O Inventário das Coisas Ausentes

Talvez entre o eu te amo e o amor propriamente dito haja um espaço intransponível. Talvez o tempo que passa. Mas não apenas. Talvez um inevitável desencontro. Essa incoerência. Leio o texto como se fosse parte de um romance. Talvez seja isso, e quando o amor acaba resta apenas a ficção.”

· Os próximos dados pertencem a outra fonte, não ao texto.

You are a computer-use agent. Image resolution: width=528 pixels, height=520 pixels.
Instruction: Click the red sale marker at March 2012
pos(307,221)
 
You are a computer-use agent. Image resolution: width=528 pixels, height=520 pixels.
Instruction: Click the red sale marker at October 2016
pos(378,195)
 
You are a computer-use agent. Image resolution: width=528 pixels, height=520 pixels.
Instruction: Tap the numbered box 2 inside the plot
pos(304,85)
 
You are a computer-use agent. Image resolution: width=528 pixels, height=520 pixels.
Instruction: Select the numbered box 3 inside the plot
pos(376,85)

Eu havia lido um trecho de outra obra da Carola Saavedra no ano passado e fui tocada. Seu nome então ficou guardado na minha cabeça, com a certeza de que em algum outro momento, a literatura dela me chegaria às mãos. E foi assim que quando vi O Inventário das Coisas Ausentes em posição de destaque na livraria, não tive dúvida: seria esse o meu primeiro livro da escritora.

Porque era feriado, acabei lendo o romance inteiro em uma tarde/noite — talvez rápido demais. Talvez fosse preciso mais tempo para uma adequada digestão do texto. Mas como interromper a leitura quando se está totalmente envolvida por ela? O Inventário das Coisas Ausentes já me seduziu pelos questionamentos que surgiram com o título: não é o inventário o que fica depois que alguém se vai? Mas como inventariar o ausente? Como listar o que não há? E quando o que não existe ocupa tanto espaço quanto o que há?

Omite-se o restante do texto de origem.